- AIM OF THE TASK
Give back exactly the line containing "Open the TW social link" and all that follow it in the data below, with the pictures left out.

○ ○ ○

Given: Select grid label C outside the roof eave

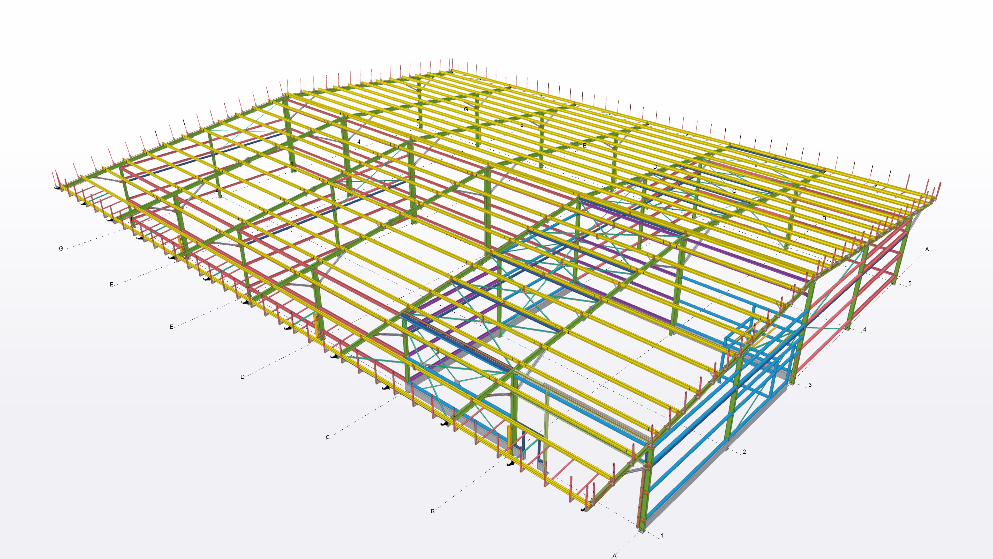Looking at the screenshot, I should [328, 437].
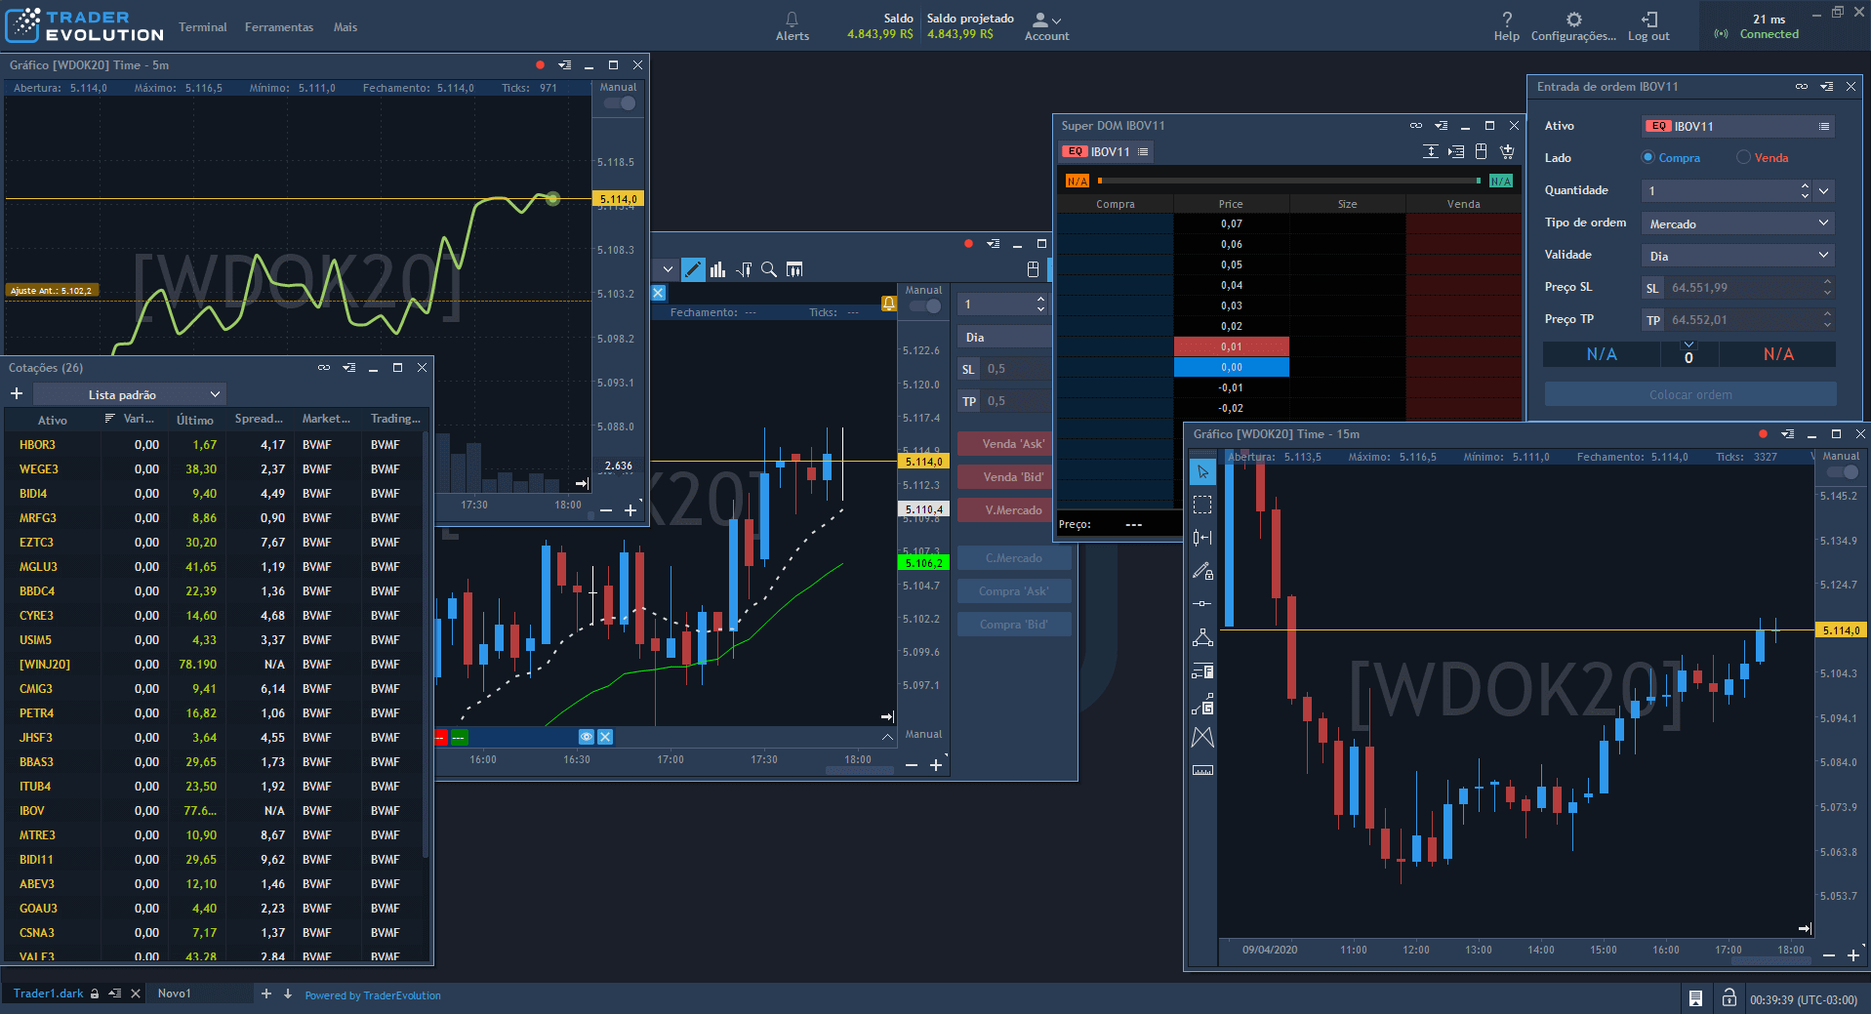
Task: Click the Colocar ordem button
Action: (1688, 393)

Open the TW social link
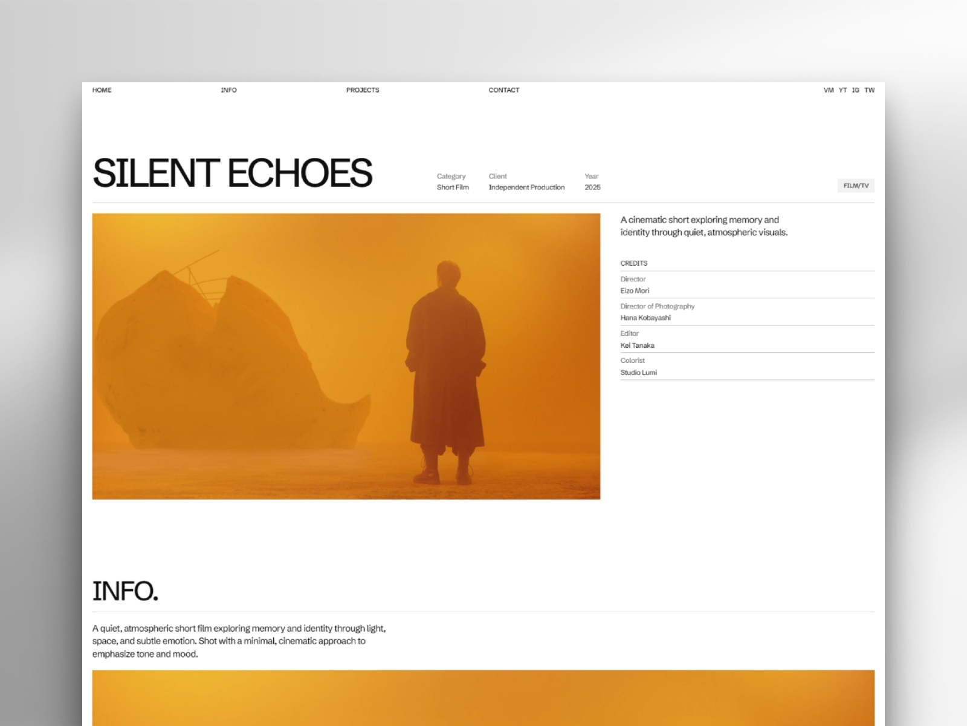click(x=869, y=90)
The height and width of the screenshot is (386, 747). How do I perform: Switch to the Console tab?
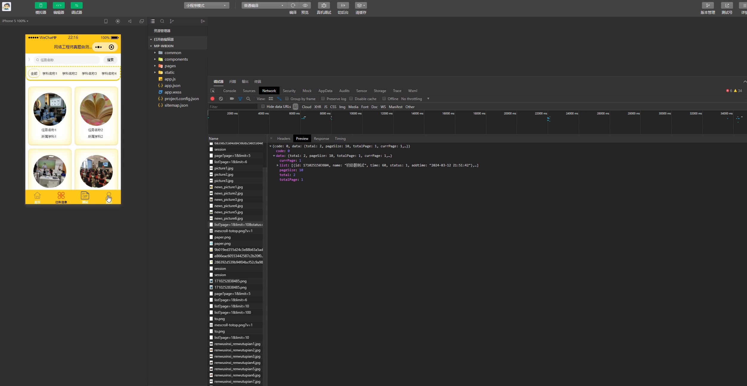click(x=229, y=91)
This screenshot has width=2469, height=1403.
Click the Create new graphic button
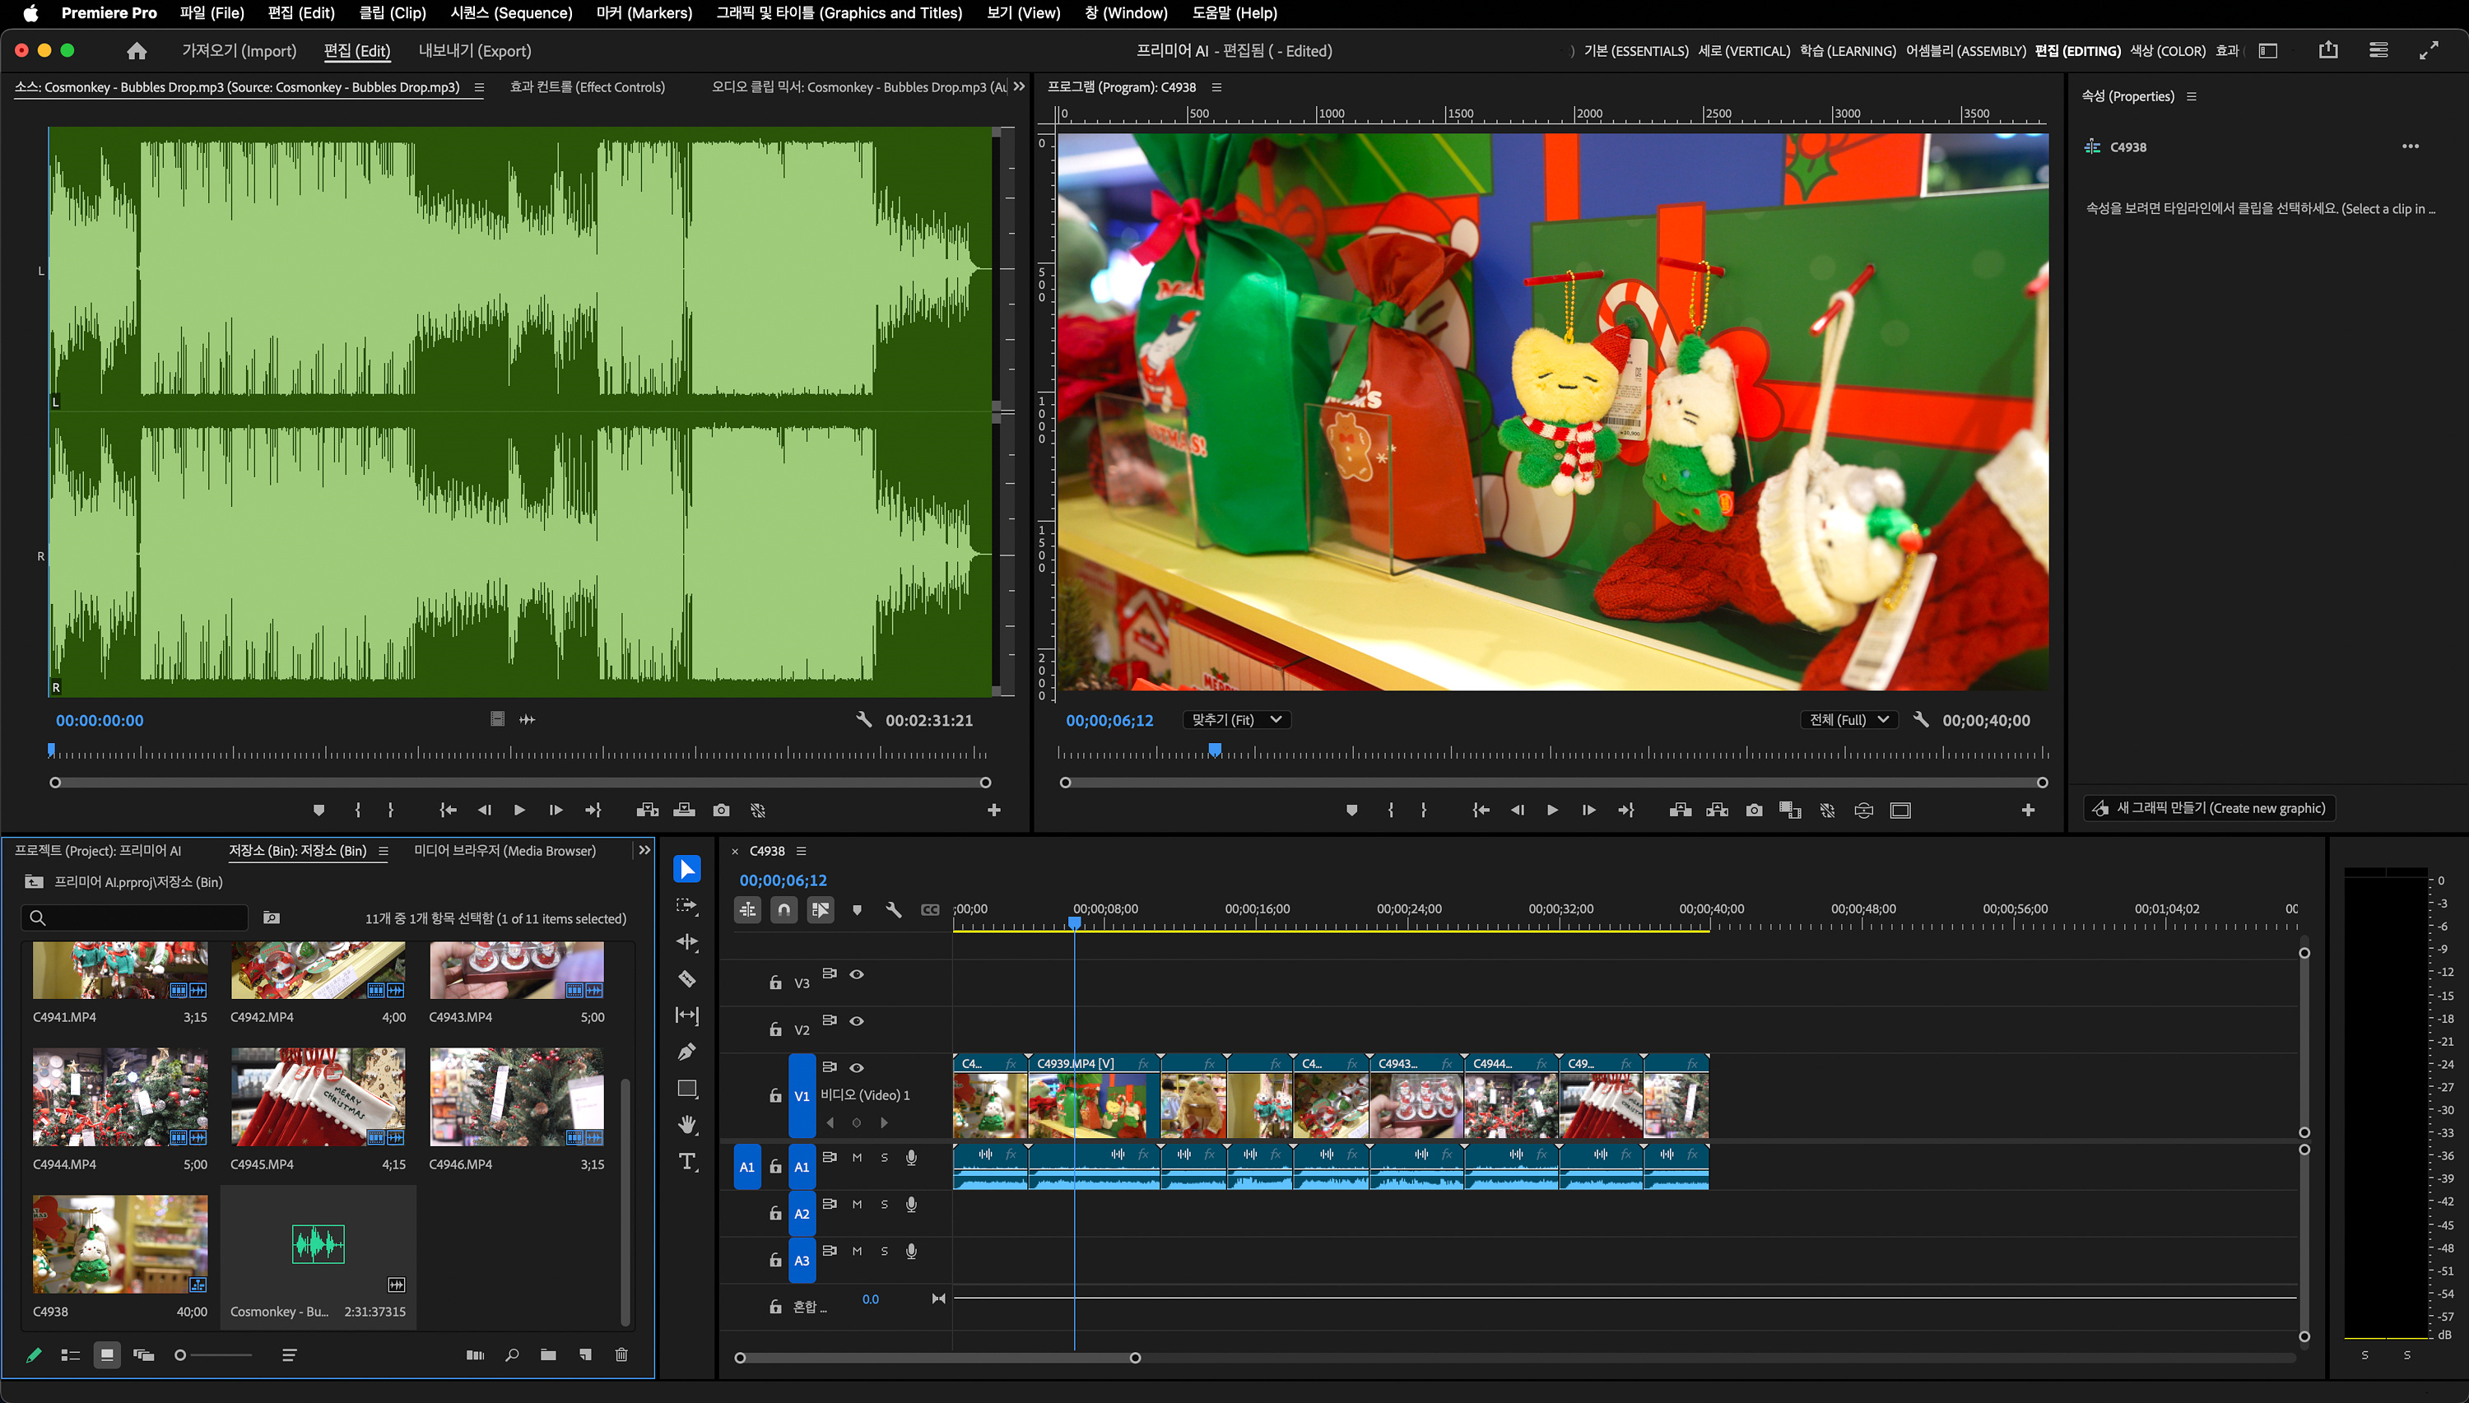pyautogui.click(x=2209, y=808)
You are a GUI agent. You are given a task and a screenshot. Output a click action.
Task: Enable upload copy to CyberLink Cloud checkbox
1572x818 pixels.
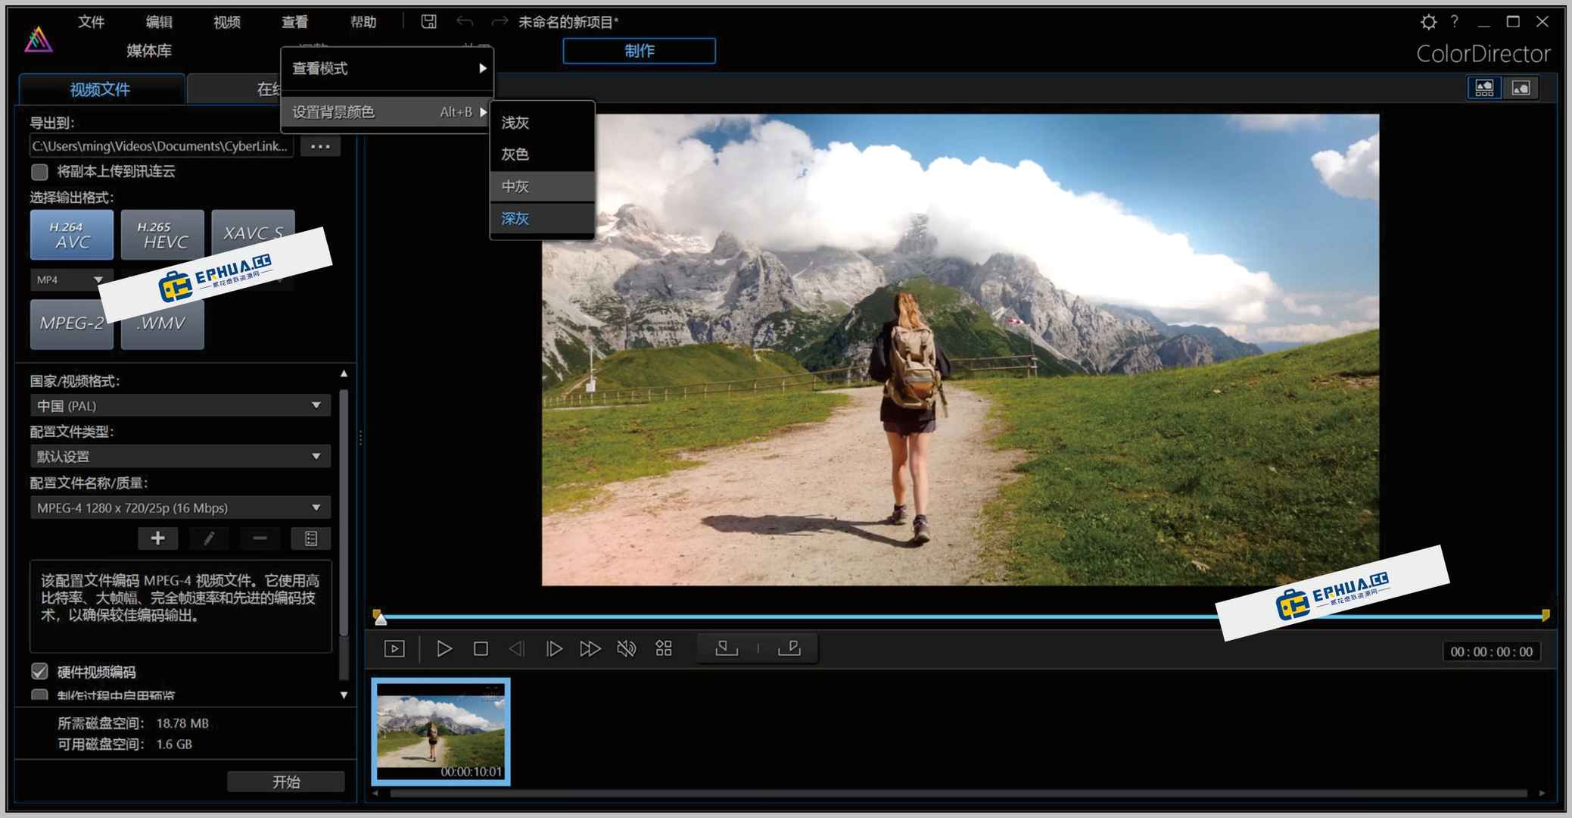pos(39,172)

○ ○ ○

- EXERCISE RESPONSE
Open the TW social link
click(x=869, y=90)
The height and width of the screenshot is (386, 747). How do I perform: Switch to the Console tab?
click(x=229, y=91)
This screenshot has width=2469, height=1403.
Click the Create new graphic button
pyautogui.click(x=2209, y=808)
You are a GUI agent. You are given a task and a screenshot. Output a click action.
Task: Enable upload copy to CyberLink Cloud checkbox
1572x818 pixels.
pos(39,172)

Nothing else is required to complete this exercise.